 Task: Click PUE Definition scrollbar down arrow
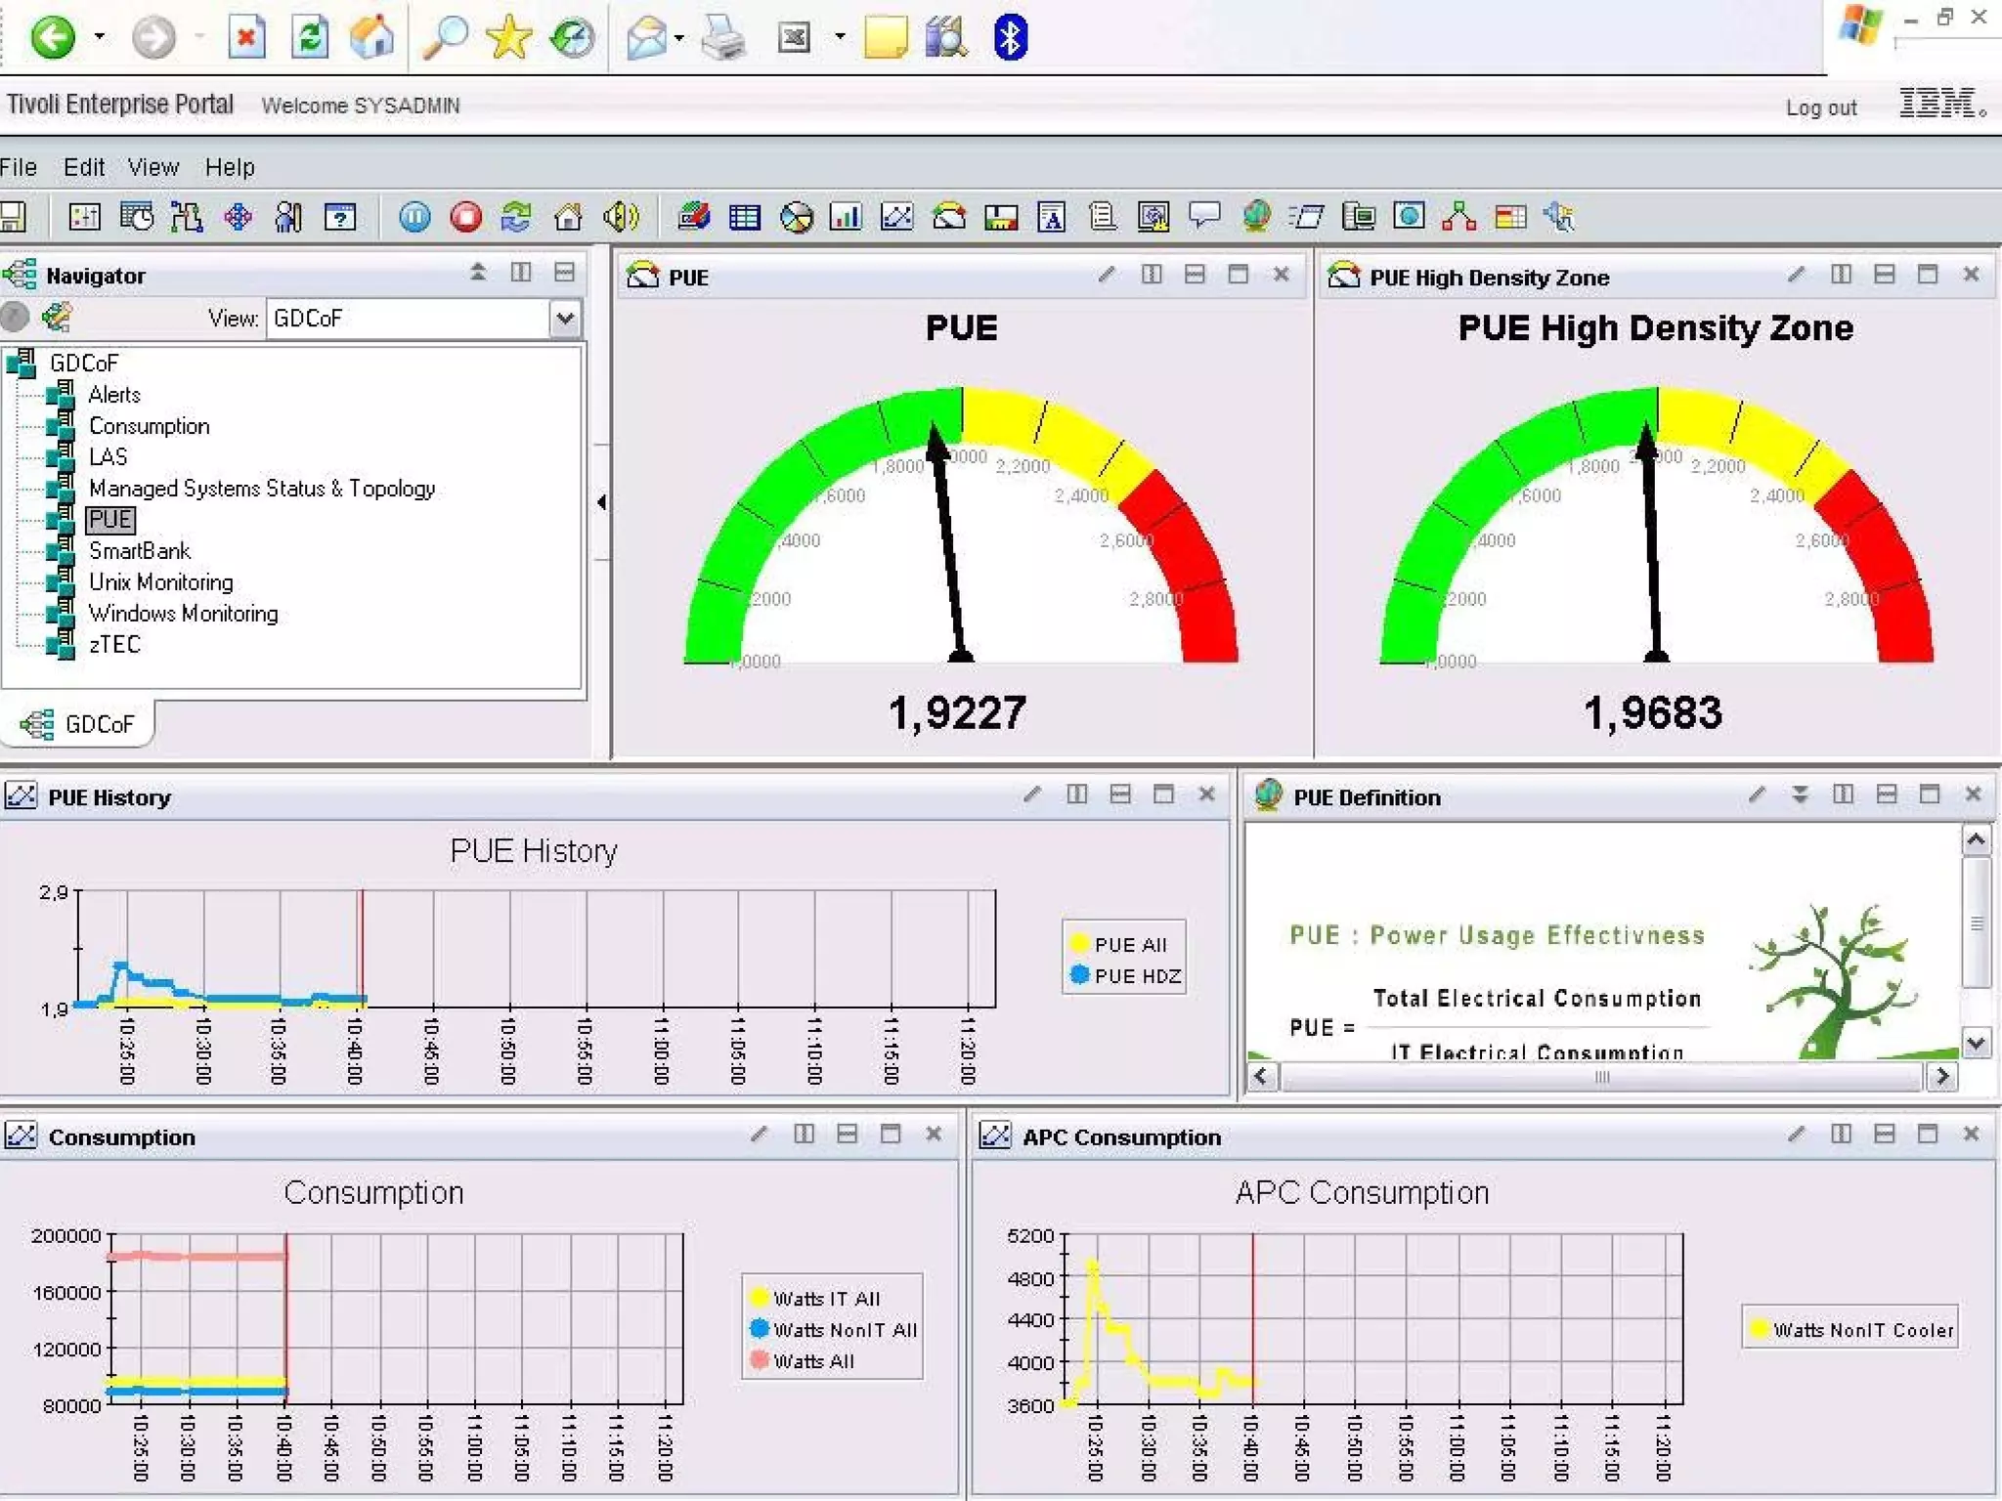pyautogui.click(x=1976, y=1043)
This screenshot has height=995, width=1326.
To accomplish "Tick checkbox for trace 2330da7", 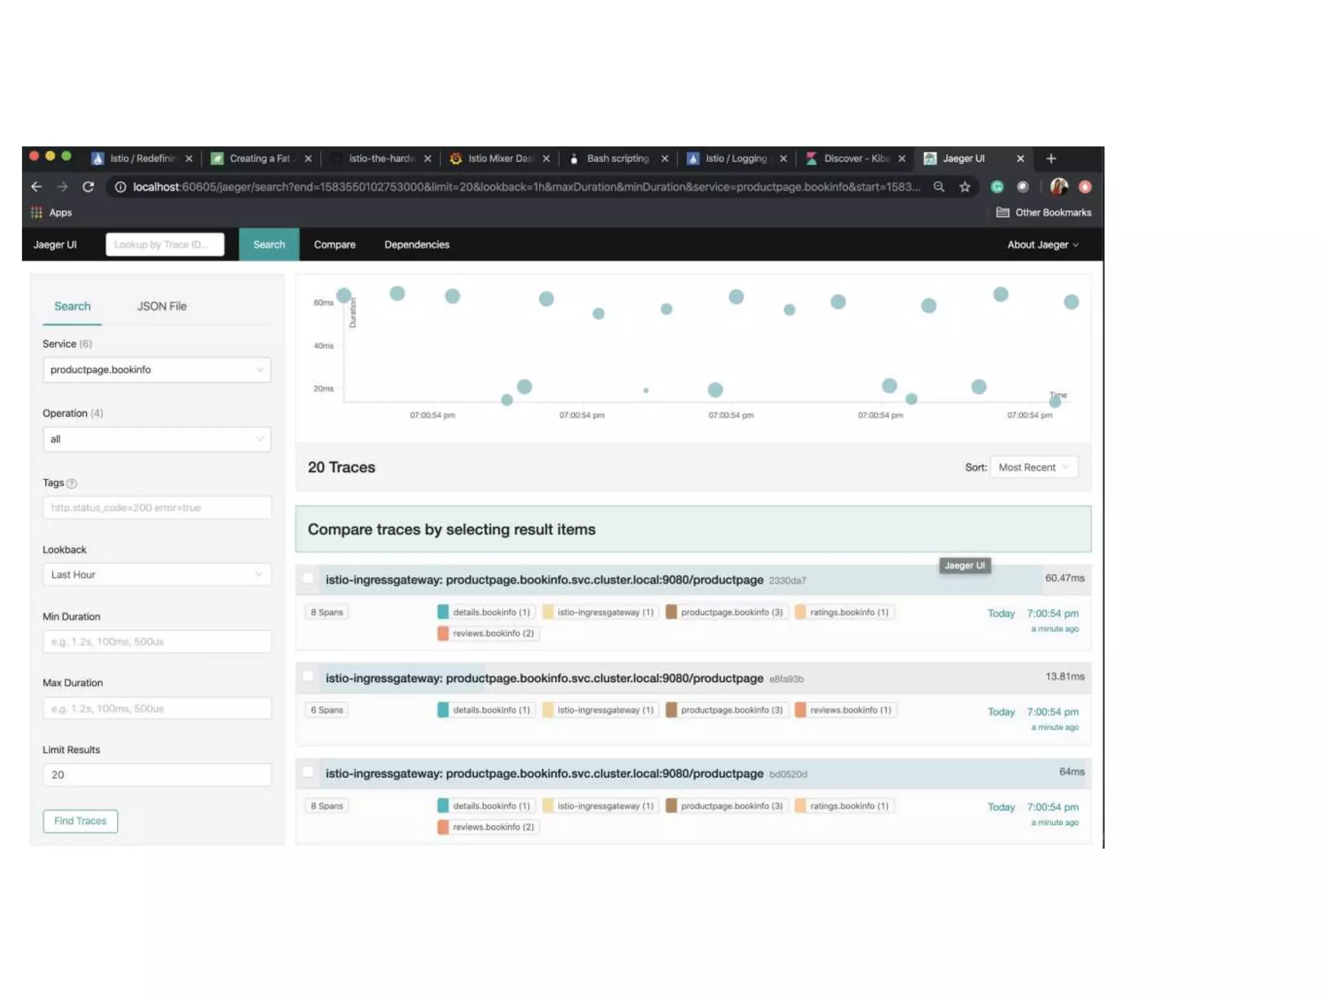I will tap(308, 578).
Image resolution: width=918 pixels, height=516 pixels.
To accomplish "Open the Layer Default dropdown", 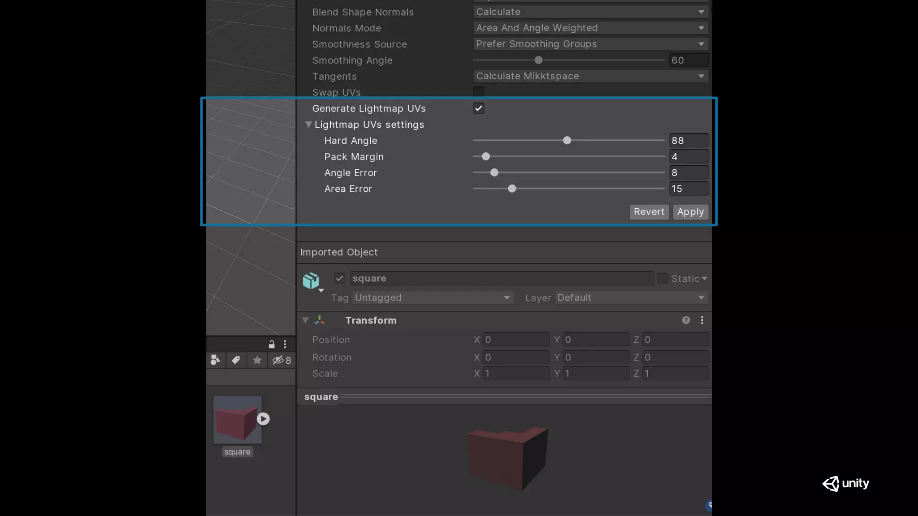I will coord(631,298).
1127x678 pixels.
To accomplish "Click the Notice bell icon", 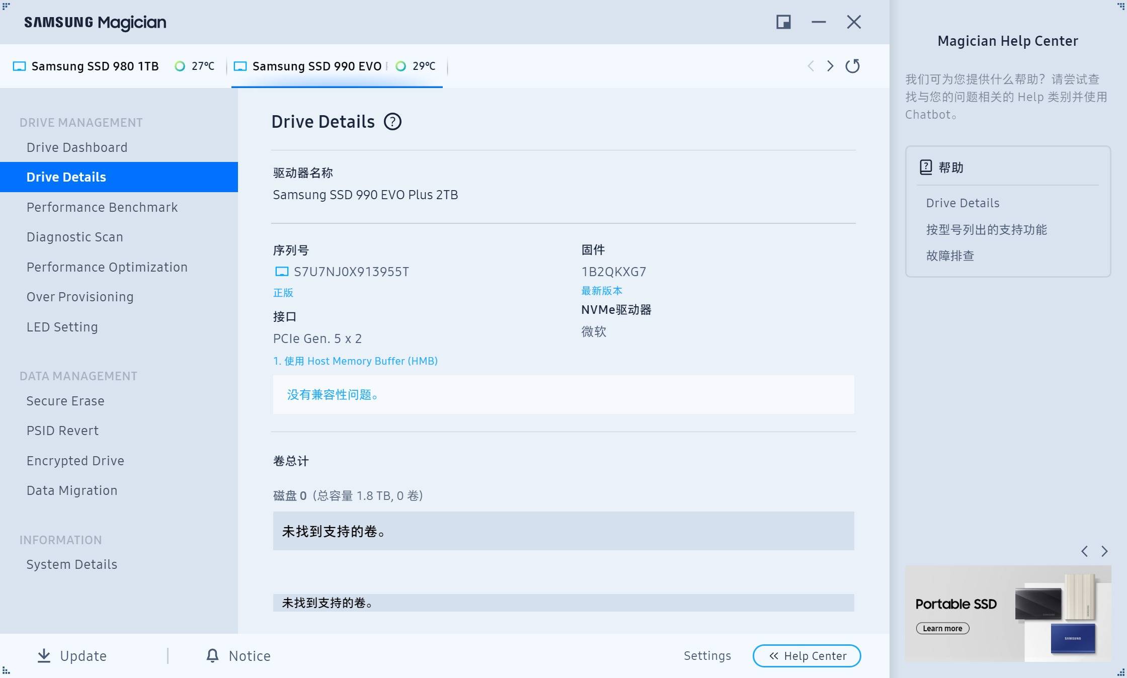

Aim of the task: Of the lines in the listing, some hold the word "width". Report how many, and only that.

Answer to this problem: 2